Link to the book.
The book starts by describing very simple key-value database systems; then gradually introduces more concepts and features like indexes, joins, SQL (Structured Query Language), MapReduce, isolation, consensus, total order broadcast and so on, eventually winding up with data streaming systems. At each stage, the author explains the problems that such systems solve and the trade-offs that they make. The book does not dive too deeply into the algorithms that such systems use, although it does describe some key ones. The examples are typically based on existing data products, which is somewhat useful for discovery and comparison if you might be designing a data system. The earlier parts of the book covering database internals is interesting but at first seems somewhat unrelated to later parts; however in the later parts the author draws parallels between the internal workings of a database and data streaming systems. In particular he predicts an ‘unbundling’ of database features like replication and secondary indexes to allow greater flexibility and integration of systems which are most suited for particular jobs.

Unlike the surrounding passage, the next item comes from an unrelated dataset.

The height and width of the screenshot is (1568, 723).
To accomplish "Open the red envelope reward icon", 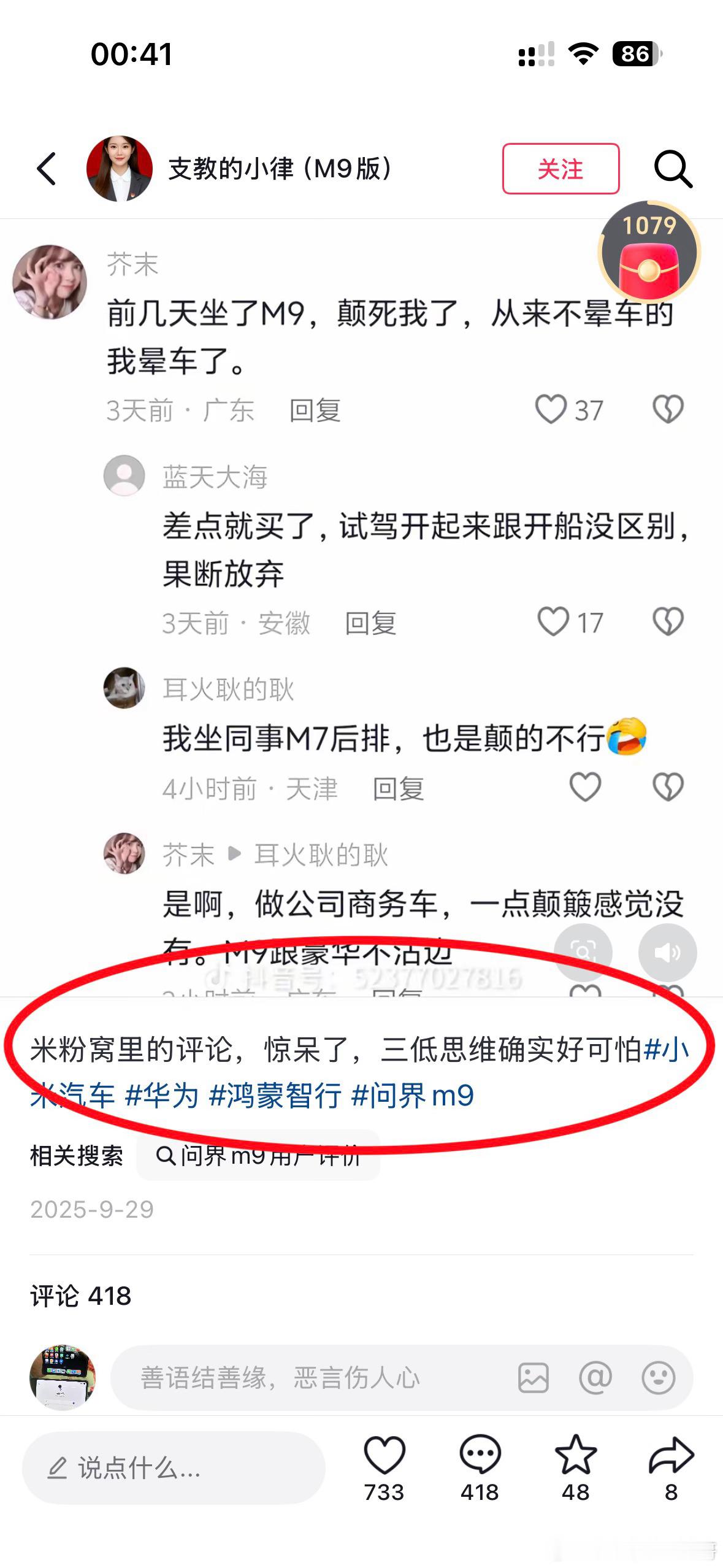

The author is keen to point out that although more complex data systems can offer horizontal scalability, that these should be weighed against the additional complexity they bring to your system. I agree with this approach.
Overall I found the book useful. It covered some concepts I only had a passing familiarity with such as MapReduce and it really made me think about the problems we might face in our systems at work and their potential solutions. I would recommend it to most software engineers, in particular those who might be designing systems that work with data that won’t fit on a single computer.